Data Science

BBN: Bayesian Belief Networks – How to Build Them Effectively in Python?

A detailed explanation of Bayesian Belief Networks using real-life data to build a model in Python

Saul Dobilas

Apr 6, 2021

10 min read

Machine Learning

👁 Image by Gerd Altmann from Pixabay

Image by Gerd Altmann from Pixabay

Intro

Most of you may already be familiar with the Naive Bayes algorithm, a fast and simple modeling technique used in classification problems. While it is used widely due to its speed and relatively good performance, Naive Bayes is built on the assumption that all variables (model features) are independent, which in reality is often not true.

In some cases, you may want to build a model where you can specify which variables are dependent, independent, or conditionally independent (this is explained in the next section). You may also want to track real-time how event probabilities change as new evidence is introduced to the model.

This is where the Bayesian Belief Networks come in handy as they allow you to construct a model with nodes and directed edges by clearly outlining the relationships between variables.

The category of algorithms Bayesian Belief Networks (BBN) belong to
Introduction to Bayesian Belief Networks (BBN) and Directed Acyclic Graphs (DAG)
Bayesian Belief Network Python example using real-life data
Directed Acyclic Graph for weather prediction
Data and Python library setup
BBN setup
Using BBN for predictions
Conclusions

What category of algorithms does Bayesian Belief Networks (BBN) belong to?

Technically there is no training happening within BBN. We simply define how different nodes in the network are linked together. Then we observe how the probabilities change after passing some evidence into specific nodes. Hence, I have put Probabilistic Graphical Models into their own category (see below).
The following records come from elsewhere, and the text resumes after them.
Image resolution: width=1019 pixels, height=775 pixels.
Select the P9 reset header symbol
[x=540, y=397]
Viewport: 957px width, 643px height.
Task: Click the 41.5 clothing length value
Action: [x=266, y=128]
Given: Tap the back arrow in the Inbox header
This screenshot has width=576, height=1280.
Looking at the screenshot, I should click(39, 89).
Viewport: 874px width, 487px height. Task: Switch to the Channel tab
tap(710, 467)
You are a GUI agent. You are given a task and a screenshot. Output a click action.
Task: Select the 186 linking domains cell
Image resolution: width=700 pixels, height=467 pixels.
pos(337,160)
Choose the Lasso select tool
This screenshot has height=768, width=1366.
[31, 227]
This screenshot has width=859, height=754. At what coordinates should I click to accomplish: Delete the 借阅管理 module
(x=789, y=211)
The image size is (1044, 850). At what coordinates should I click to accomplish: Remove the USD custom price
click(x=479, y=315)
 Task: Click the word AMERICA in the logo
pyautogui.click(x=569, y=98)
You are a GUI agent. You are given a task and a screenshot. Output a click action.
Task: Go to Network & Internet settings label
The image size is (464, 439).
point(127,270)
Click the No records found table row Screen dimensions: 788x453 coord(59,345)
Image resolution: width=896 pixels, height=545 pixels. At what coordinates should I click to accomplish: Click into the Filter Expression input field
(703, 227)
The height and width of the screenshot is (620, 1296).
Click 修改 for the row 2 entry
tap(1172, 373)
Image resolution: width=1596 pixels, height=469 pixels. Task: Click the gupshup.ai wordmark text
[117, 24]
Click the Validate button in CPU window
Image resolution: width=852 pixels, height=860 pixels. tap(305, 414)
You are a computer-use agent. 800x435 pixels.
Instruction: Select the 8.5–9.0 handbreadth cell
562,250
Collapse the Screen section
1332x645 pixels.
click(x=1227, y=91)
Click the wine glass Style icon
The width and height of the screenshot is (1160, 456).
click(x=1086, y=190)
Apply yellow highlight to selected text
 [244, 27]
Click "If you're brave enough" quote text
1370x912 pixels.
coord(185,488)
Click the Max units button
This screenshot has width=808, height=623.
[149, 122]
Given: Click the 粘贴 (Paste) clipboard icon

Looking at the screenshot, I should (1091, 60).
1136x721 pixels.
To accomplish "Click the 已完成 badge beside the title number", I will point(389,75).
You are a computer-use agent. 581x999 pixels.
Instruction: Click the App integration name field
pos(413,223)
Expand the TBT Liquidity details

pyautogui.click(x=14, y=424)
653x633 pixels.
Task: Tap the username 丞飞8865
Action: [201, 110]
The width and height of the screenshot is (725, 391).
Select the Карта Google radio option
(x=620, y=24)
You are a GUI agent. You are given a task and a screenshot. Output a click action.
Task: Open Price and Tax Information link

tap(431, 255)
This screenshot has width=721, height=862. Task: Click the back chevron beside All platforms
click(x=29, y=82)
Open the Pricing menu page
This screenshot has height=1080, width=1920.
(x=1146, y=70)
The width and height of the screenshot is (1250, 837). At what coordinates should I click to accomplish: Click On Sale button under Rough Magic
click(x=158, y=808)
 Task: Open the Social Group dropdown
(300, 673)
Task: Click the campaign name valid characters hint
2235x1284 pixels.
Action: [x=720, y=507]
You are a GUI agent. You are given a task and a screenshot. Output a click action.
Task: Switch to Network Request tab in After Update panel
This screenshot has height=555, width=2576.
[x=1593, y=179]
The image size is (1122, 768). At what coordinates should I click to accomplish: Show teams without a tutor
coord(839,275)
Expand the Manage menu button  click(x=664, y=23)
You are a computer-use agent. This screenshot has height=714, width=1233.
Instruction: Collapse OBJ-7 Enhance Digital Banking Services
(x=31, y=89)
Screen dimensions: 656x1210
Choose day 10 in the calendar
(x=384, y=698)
Side note, I have put Neural Networks in a category of their own due to their unique approach to Machine Learning. However, they can be used to solve a wide range of problems, including but not limited to classification and regression. The below chart is interactive so make sure to click👇 on different categories to enlarge and reveal more.

If you share a passion for Data Science and Machine Learning, please subscribe to receive an email whenever I publish a new story.

Bayesian Belief Networks (BBN) and Directed Acyclic Graphs (DAG)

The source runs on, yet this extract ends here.